ApoE3 is the most prevalent
isoform worldwide, and has been often established as the healthful one. The current study, performed in targeted replacement (TR) adult male mice, aimed to inquire whether genetic variations of the human
apoE respond differently to a chronic dietary challenge with CPF. At four/five months of age, mice carrying
apoE2,
apoE3 or
apoE4 were pair-fed a diet supplemented with CPF at 0 or 2mg/kg
body weight/day for 13weeks.
Cholinergic signs were monitored daily and
body weight changes weekly. In the last week of treatment, learning and memory were assessed in a Barnes maze task. Dietary CPF challenge increased
body weight only in
apoE3 mice. Differences in the acquisition and retention of the Barnes maze were attributed to
apoE genetic differences.
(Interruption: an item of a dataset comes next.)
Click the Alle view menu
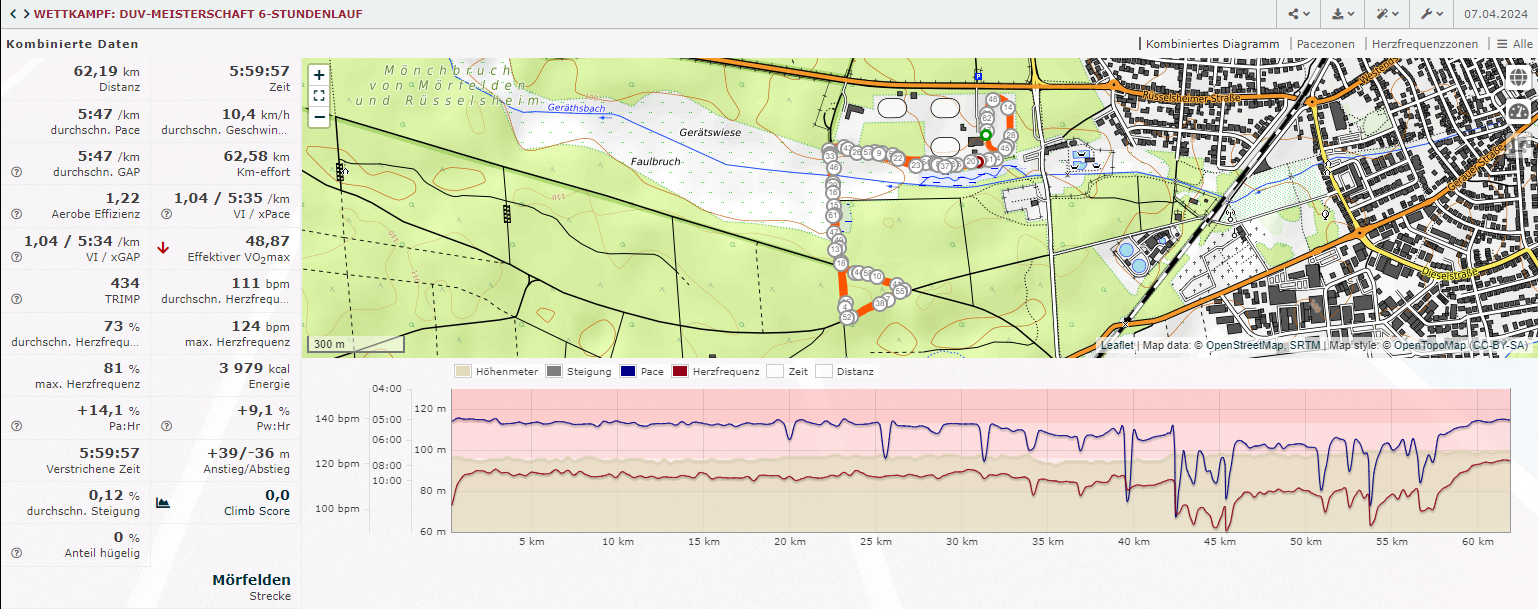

Our results showed that
apoE4 mice performed worse than
apoE2 and
apoE3 carriers in the acquisition period of the spatial task, and that
apoE2 mice had poorer retention than the other two genotypes. On the other hand, CPF increased the search velocity of
apoE2 subjects during the acquisition period. Retention was impaired only in CPF-exposed
apoE3 mice. These results underline that gene×environment interactions need to be taken into account in epidemiological studies. Given that
apoE3, the most common polymorphism in humans, has proved to be the most sensitive to CPF, the potential implications for human health merit serious thought.